Before I was widowed, I would look ahead to the future. I would plan, think about what I wanted for myself and my family and set “future” goals. When Dave was diagnosed, we were thrown into the world of moment by moment. As he dealt with a very painful cancer, painful treatment and the side effects our days shrunk down to hour to hour, then minute to minute. We really never knew how his body would be working, responding or how he would feel emotionally as he dealt with his own mortality in a new and very real way. On top of cancer entering our lives, I had just given birth to our second son. Living with an infant is also a moment by moment life, based on our beautiful little boy’s needs. We had both ends of the spectrum every day. Our moments traveled the gambit from deep joy to deep despair. Moment to moment, I learned more about my new little boy and said goodbye to parts of my life and to my husband in many ways. If I had to live with the future to think about during those days, I know I would have drowned. I couldn’t think about it at all. I knew that my future held a picture of me without Dave, me raising this beautiful new baby and his big brother alone…it was too terrifying to consider. So, I stopped looking toward the future. I lived in each moment. I tried to be present to whomever needed me in that moment…sick husband, new baby, struggling child…all while trying to keep it together.
Living moment to moment is how I continue to live now. For many years, it was a coping strategy. I really didn’t have much to look forward to after Dave died. I had to tend to the boys and love them the best I could with all my strength and will. I took it one moment, one task, one minute, one breath at a time. I didn’t do it purposefully. I did it to survive. I tried to feel joy if it came in the moment. I know I felt sadness nearly every moment for a very long time. I let my anger in when it came and in each moment I did my best. I found myself surviving. Some days, I even found myself smiling. I lived in the moment. If I let myself slip into the past, there was deep, deep despair in my heart. I had to live in the moment…no choice.
Now, I live in the moment by choice. I’m still not good at looking ahead. Last night while I was lying in bed, I had to remind myself that I choose to live in the moment. This past year has had so many wonderful moments for me. So many moments I never planned, so many spontaneous moments. It has been a pretty wonderful year filled with moments that I hope I will never forget. I had to remind myself about my choice last night because I was feeling pretty lonely. I had to remind myself that because I choose to live moment to moment there will times that are hard. During those moments I can think about the joyful moments and it will help me endure. When I think about the moments that filled my heart over the past months, I can’t believe how blessed I have been. My moments with my kids, my family and my friends, my moments at a job I love with people I enjoy so much, moments with students, my moments coaching the past weeks, my moments with the sweet man…each moment so special, most moments unplanned…each moment contained within a future I could never see. All moments which add up to a pretty normal, pretty happy life…all things considered. Even in the lonely moments, I know they will pass…because, it really is only a moment. Who really knows what the next moment will hold for me? Even when I crawl into my bed alone at the end of each day and the shiver of winter seems to emphasize my aloneness, I know that the moment will pass. I can fully experience the lonely, the cold, even the sadness that comes with it because I know that the moment will pass. Even more, I can cherish, savor, and be still in the moments of joy, love, and belonging because I know they too will pass…no matter how much I want them to stay. My choice, my moments, I never would have guessed they would bring me to a place of peace.

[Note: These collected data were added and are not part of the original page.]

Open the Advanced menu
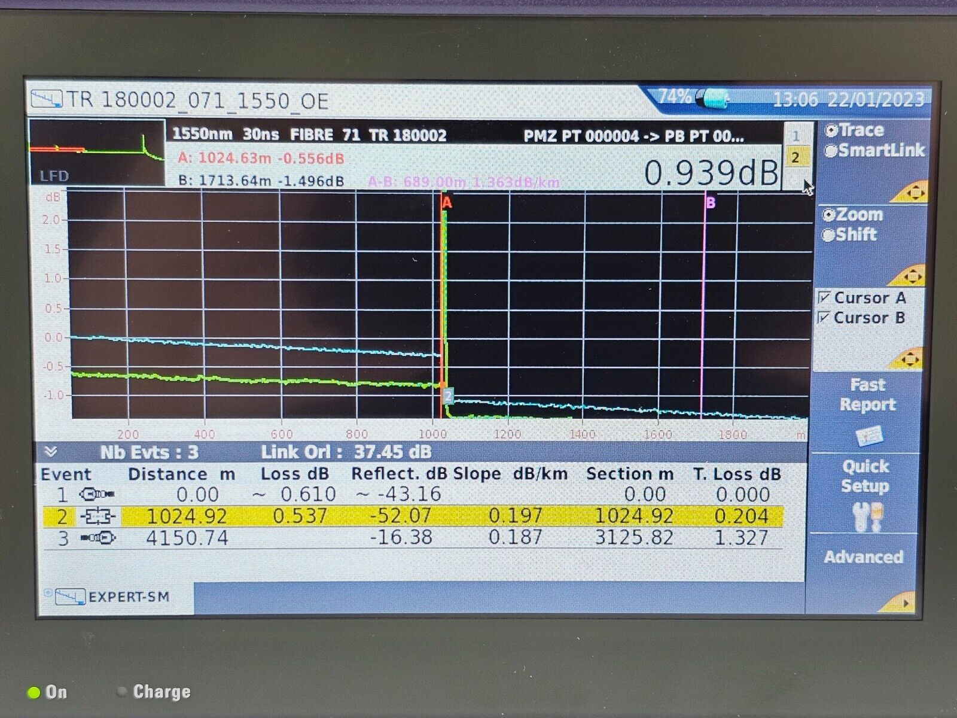Image resolution: width=957 pixels, height=718 pixels. tap(864, 556)
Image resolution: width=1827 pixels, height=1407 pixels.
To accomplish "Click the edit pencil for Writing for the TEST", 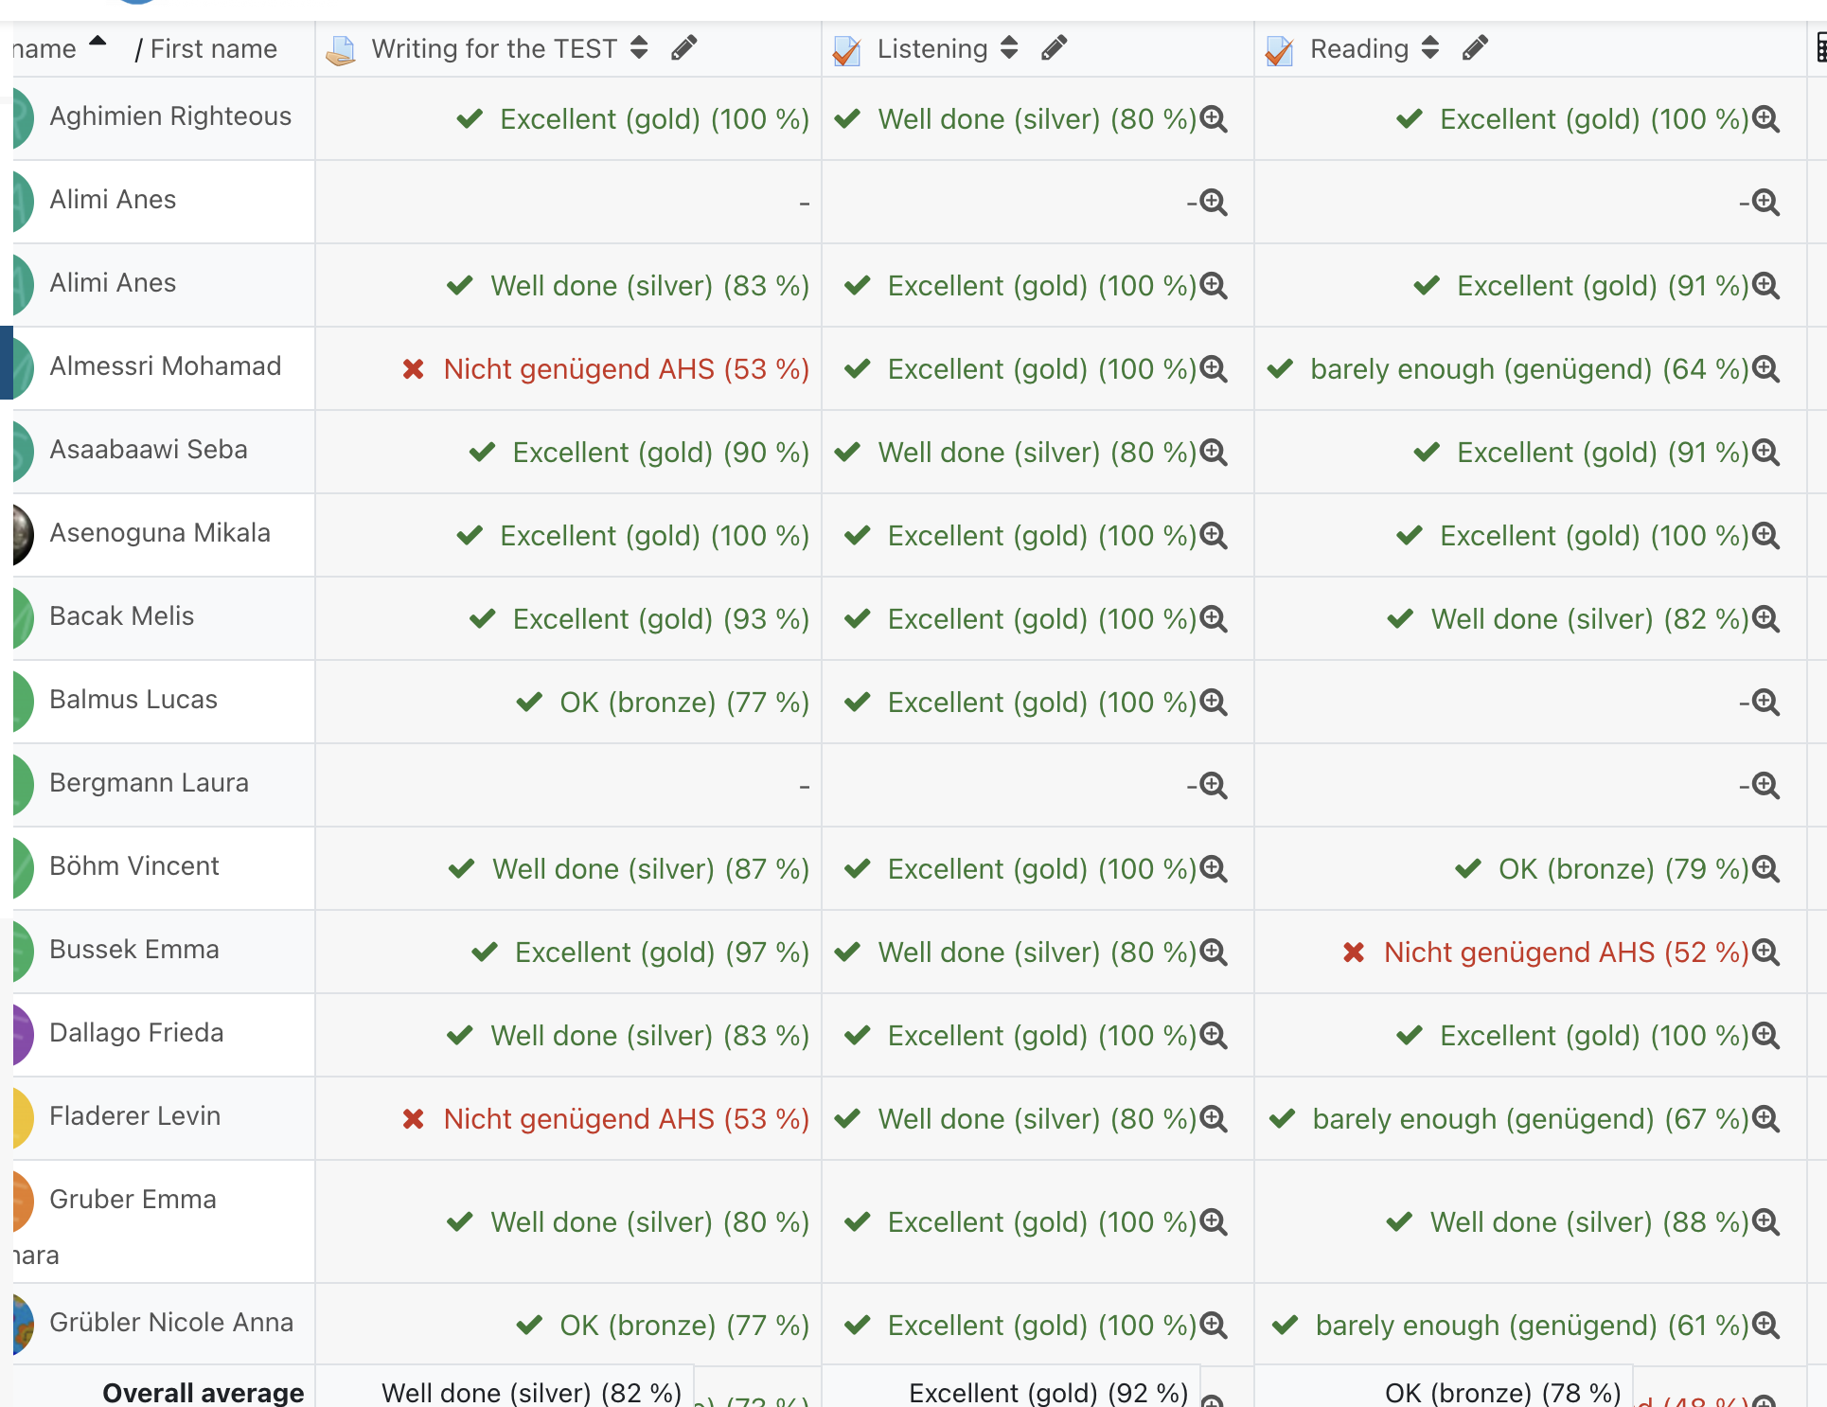I will pyautogui.click(x=684, y=47).
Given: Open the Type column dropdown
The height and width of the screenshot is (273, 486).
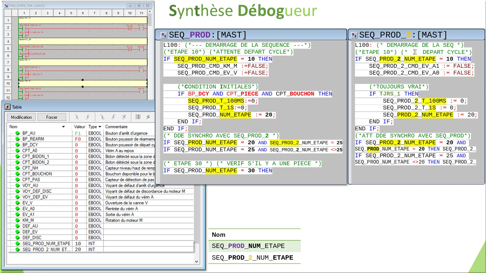Looking at the screenshot, I should [100, 126].
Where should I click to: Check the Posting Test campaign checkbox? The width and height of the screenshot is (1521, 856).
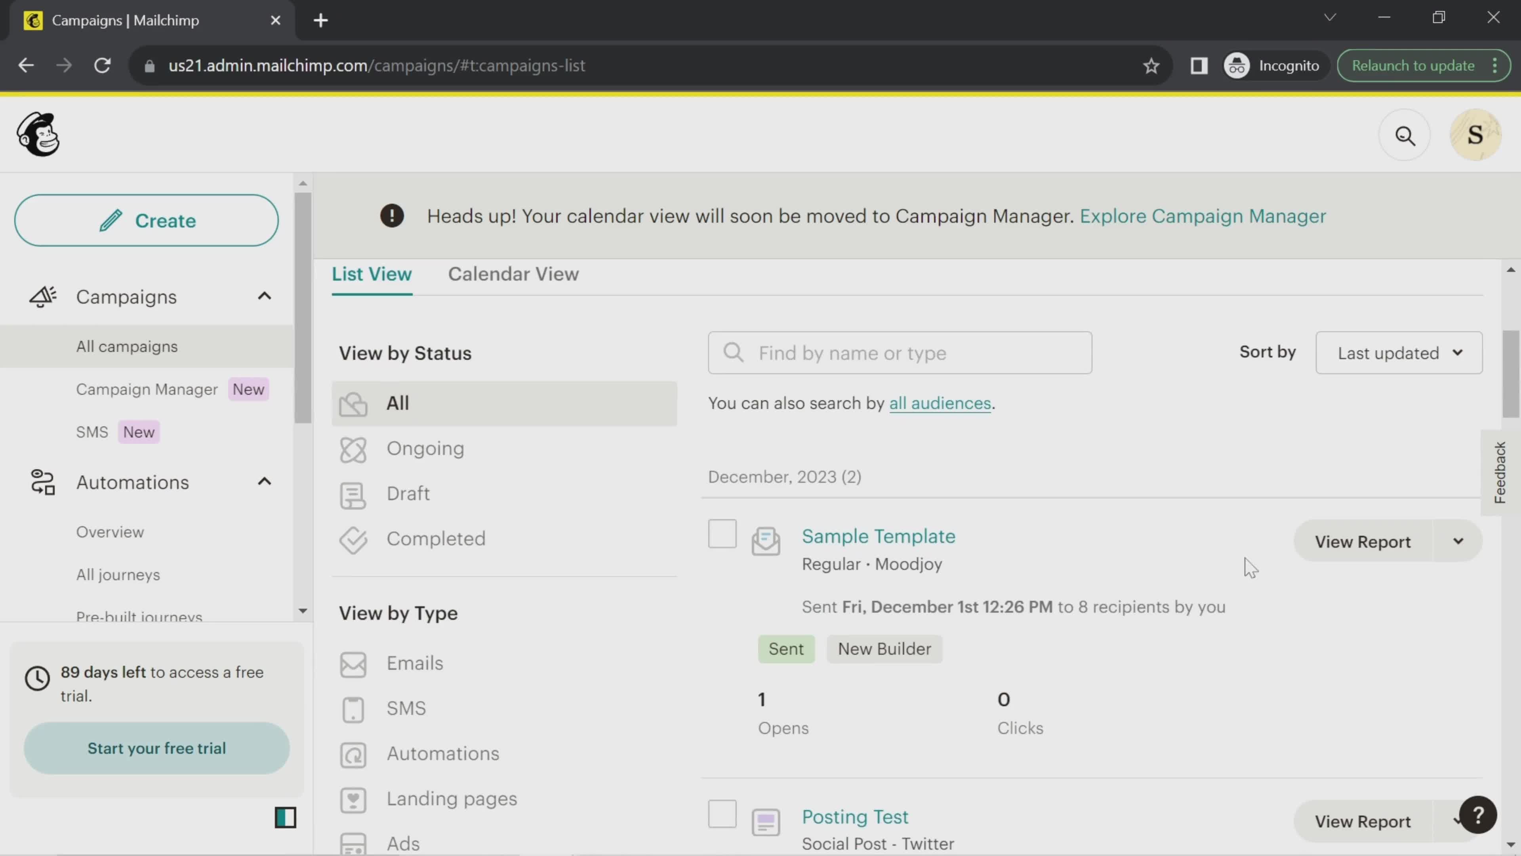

Not every moment is peaceful, not every moment is joyful, but not every moment is sad anymore, not every moment is lonely anymore. The more I think about it the more I think balance is the key. The future is fleeting and nearly never worked out as I had imagined. My moments however are filled with the reality of my life. My moments leave me knowing that I gave myself, my presence, my love, really my whole being to them…and I really never could have planned for that. In my struggle to survive, I have found the intention to be present to myself and those around me in a way that I never knew when I was always glancing ahead. My tragedy has led me to a place I truly never knew before…now…and in this very moment…I am grateful.